Despite the abundance of other autosomal recessive neuromuscular diseases due to relatively high consanguinity in Mali,10 only 1 case of SMA has been clinically diagnosed in the country (unpublished data). Given the low incidence of SMA in Mali, we hypothesized that the SMA carrier frequency in this country is low. Here we show that in Malian and other sub‐Saharan African populations, SMN1 copy numbers are higher than in Europeans and Asians. We also explore possible explanations for SMN copy number variation in Mali, and investigate relationships between SMN copy number and SMN mRNA and protein levels.

Subjects and Methods

Sampling of Healthy Controls and DNA Extraction

Protocols were approved by the neurosciences institutional review board (IRB) at the National Institutes of Health (NIH), and the Ethical Committee at the Faculty of Medicine and Odontostomatology (FMOS), University of Bamako. All participants provided written informed consent.

Healthy adult FMOS students of Malian descent and nationality were eligible for the study. In a pilot study we collected blood samples from 40 donors at the NIH Blood Bank and 30 students at the FMOS. In addition, we used 15 samples collected from healthy controls for a previous NIH study.11 We subsequently recruited another 671 students at the FMOS. Genomic DNA was extracted from whole blood at the NIH and from buffy coats at the FMOS using the Gentra Puregene blood kit (Qiagen, Gaithersburg, MD). DNA samples were shipped to the NIH, and aliquots were shipped to Integrated Genetics (Westborough, MA) for SMN1 copy number determination.

We also obtained DNA samples from healthy controls of Luhya (Kenya, n = 120) and Yoruba (Nigeria, n = 120) ethnicities from the Coriell Institute (Camden, NJ).

Quantification of SMN Copy Number

SMN1 and SMN2 copy numbers were quantified in 628 and 613 of the 671 Malian samples, respectively. SMN1 copy number was quantified in 542 of the samples at Integrated Genetics and an additional 86 samples at the NIH. SMN2 copy numbers were quantified in all 613 samples at the NIH. The copy number determinations were done by quantitative real‐time polymerase chain reaction (qPCR) technique based on Taqman technology (Life Technologies, Carlsbad, CA; Roche Molecular Systems, Pleasanton, CA).9 The same methods were used at the NIH to quantify SMN1 and SMN2 copy numbers in the Nigerian and Kenyan samples.

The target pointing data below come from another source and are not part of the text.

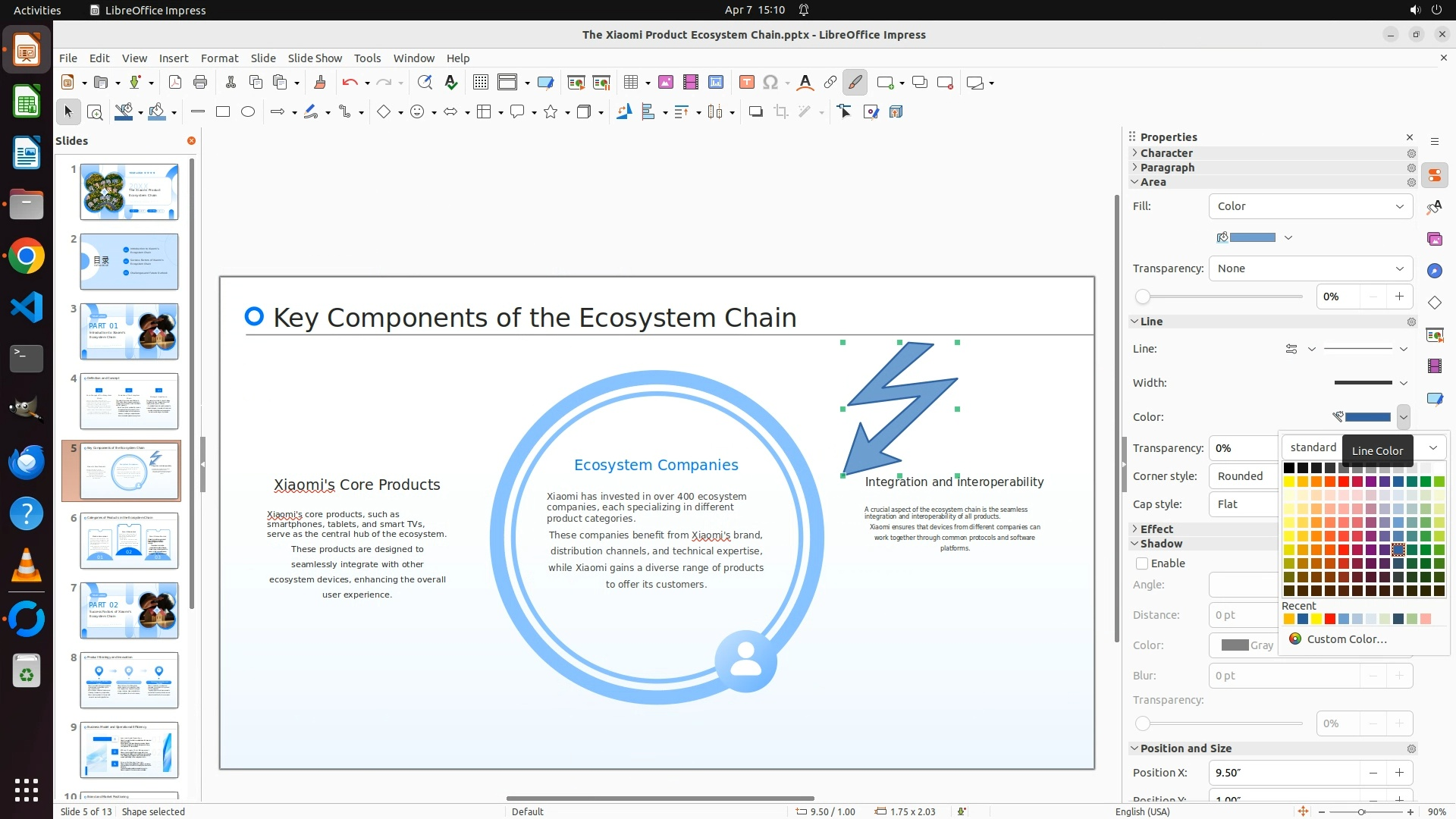Screen dimensions: 1456x819
Task: Click the Insert Table icon
Action: tap(630, 83)
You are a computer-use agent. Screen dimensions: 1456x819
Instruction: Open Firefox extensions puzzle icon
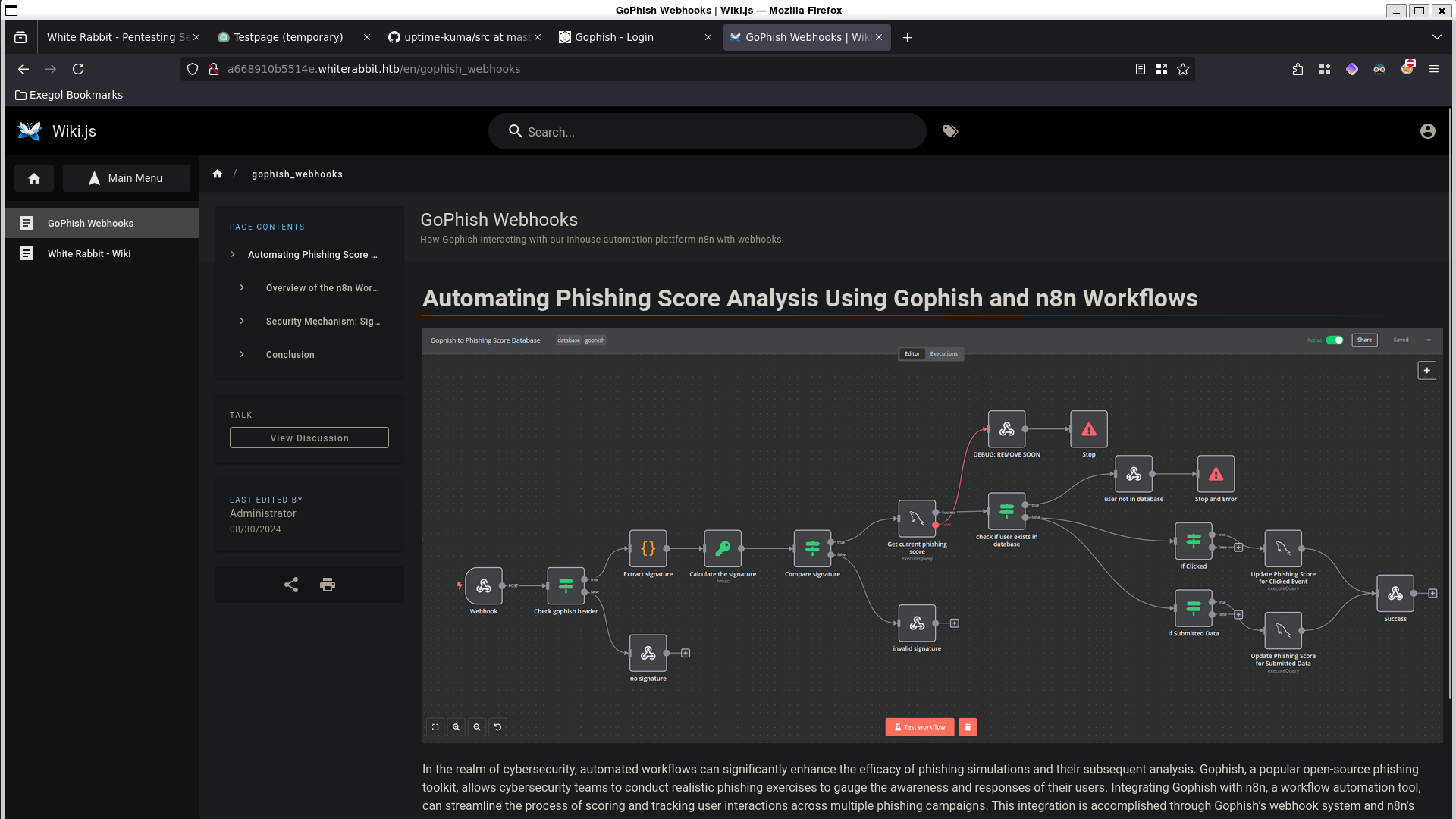[x=1298, y=69]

Primers and methods for the SMN copy number estimation were previously published.11

Identification of SMN Hybrid Genes

We amplified SMN from intron 6 to exon 8 by PCR from genomic DNA using previously reported primers and conditions13 (12 NIH samples and 20 Malian samples with ≥3 SMN1 copies). We then used the TA cloning kit (Life Technologies) to subclone 15 to 20 colonies per sample. PCR products from each clone were subsequently digested by DdeI and EcoRV. Tris‐borate‐EDTA gel electrophoresis was done as published.13

PCR products for each clone were also sequenced at the National Institute of Neurologic Disorders and Stroke DNA sequencing facility. Sequences were analyzed based on the 5 known nucleotide differences between SMN1 and SMN2 intron 6 to exon 8.14 SMN hybrids were identified by the association of exon 7 from SMN1 and exon 8 from SMN2, or vice versa. To validate results, we amplified and sequenced SMN intron 6 to exon 8 in 18 Nigerian samples (11 with 3–4 copies of SMN1 and 7 with 2 copies of SMN1) and 10 NIH and 10 Malian samples known to lack SMN2 (16 colonies per sample).

SMN1 Copy Number and Malaria Susceptibility

We obtained 1,204 genomic DNA samples from a cohort of children aged 6 months to 17 years in the village of Kenieroba, Mali. This cohort was followed through 4 complete transmission seasons (2008–2011) to record the frequency and severity of all Plasmodium falciparum malaria episodes (Lopera‐Mesa et al, in preparation). We quantified SMN1 copy number in the samples by qPCR using SYBR Green I dye (Life Technologies). We performed a Poisson regression on malaria episodes using SMN1 copy number and other variables known or suspected to influence malaria incidence and parasite density. The cohort study was also approved by the Ethical Committee at FMOS and by the IRB at the National Institute of Allergy and Infectious Diseases. Parents or guardians of the children provided written informed consent.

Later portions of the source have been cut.